_Given task_. According to the walking route description, why is the riverside stretch on the east side of the river less enjoyable despite the charming scenes to the left? Answer in one to three sentences.

_Passage provided_.

= = = = =

The first thing that greets you on the London side of the bridge is an industrial estate. We turn immediately left to follow a path on the east side of the river, sandwiched between it and the industrial estate. Again, this stretch runs for the best part of a mile and there are charming scenes to your left, but the factories and fences to the right rather detract from the air of rural tranquility and the path itself is not all that great in places. A triple line of pylons has also come in from the west to run alongside the Colne and you cross beneath the cables at least three times.

The LOOP, Uxbridge Moor

Eventually the river takes a turn to the right (second image above), at which point the path ends, and the LOOP follows a track through the northern reaches of the industrial estate (third image above) to emerge at a road. Cross and follow a minor road, Culvert Lane (first image below) to reach the Grand Union Canal once again. Turn left and follow the towpath. You're now in Uxbridge.

Culvert Lane and the Grand Union Canal


The Grand Union Canal, Uxbridge

The canal bypasses Uxbridge town centre to the west. There is plenty of commercial and residential development to see; fortunately most of it is smart, a little unusual for the environs of a canal but very fortuitous for those walking the LOOP.


The second road bridge over the canal, beside which is the Swan & Bottle pub, is the closest approach to Uxbridge town centre. Most walkers will be breaking the journey here. To reach the town go under the bridge then go left into the pub car park, left again to reach the road, and left again to cross the bridge. Thereafter it's a matter of following your nose for five minutes until you come to the town centre.

Uxbridge Lock

The LOOP continues to follow the towpath on the west side of the canal beyond Uxbridge town centre until you reach a footbridge about 300m to the north of the road bridge. Here you cross to the east (right) bank. The Colne is some way to your left here, while the smaller Fray's River is close at hand to the right. On the left bank you will see King's Mill, the home of Kingsmill bread.

= = = = =

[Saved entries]
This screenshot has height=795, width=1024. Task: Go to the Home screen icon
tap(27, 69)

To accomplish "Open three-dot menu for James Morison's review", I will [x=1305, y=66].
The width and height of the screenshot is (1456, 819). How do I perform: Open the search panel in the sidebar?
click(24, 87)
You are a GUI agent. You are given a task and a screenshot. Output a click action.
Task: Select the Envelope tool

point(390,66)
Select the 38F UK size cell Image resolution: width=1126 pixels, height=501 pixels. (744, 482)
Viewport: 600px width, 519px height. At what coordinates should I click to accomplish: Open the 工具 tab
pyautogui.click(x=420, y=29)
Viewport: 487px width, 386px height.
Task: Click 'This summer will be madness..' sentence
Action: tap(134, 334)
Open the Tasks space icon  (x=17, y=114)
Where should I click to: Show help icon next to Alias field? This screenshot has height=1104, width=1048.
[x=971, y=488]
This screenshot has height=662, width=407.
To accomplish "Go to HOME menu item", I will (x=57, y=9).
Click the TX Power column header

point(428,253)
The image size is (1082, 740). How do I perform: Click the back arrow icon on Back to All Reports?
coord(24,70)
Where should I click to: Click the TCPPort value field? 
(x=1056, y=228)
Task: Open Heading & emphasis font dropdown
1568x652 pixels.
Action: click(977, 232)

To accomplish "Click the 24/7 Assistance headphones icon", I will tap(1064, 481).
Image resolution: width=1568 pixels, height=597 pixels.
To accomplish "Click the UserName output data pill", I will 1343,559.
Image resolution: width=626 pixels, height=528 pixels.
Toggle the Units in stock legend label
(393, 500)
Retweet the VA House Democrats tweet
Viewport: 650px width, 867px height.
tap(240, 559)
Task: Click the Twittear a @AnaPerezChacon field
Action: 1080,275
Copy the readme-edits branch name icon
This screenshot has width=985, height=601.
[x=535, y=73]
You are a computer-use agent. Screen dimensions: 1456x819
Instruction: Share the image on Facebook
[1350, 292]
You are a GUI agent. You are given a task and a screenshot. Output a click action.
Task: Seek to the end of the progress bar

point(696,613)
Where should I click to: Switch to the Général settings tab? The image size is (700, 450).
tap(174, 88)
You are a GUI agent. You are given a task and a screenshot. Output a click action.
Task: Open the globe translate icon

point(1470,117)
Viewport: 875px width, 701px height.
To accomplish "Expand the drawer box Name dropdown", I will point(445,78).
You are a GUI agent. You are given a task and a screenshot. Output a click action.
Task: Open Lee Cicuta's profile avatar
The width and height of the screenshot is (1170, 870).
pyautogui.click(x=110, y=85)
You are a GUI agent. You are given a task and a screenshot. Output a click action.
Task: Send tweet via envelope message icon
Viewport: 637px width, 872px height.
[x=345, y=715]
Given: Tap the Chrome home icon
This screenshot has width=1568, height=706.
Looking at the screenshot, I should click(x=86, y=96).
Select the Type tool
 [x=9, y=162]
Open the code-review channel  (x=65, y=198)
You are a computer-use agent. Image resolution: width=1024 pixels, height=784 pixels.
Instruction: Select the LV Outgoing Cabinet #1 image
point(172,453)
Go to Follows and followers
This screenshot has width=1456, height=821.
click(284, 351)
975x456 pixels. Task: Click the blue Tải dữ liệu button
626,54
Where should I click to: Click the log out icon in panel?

= = = = =

_Solution to this task_. The factories and fences to the right detract from the air of rural tranquility. The path itself is also not all that great in places.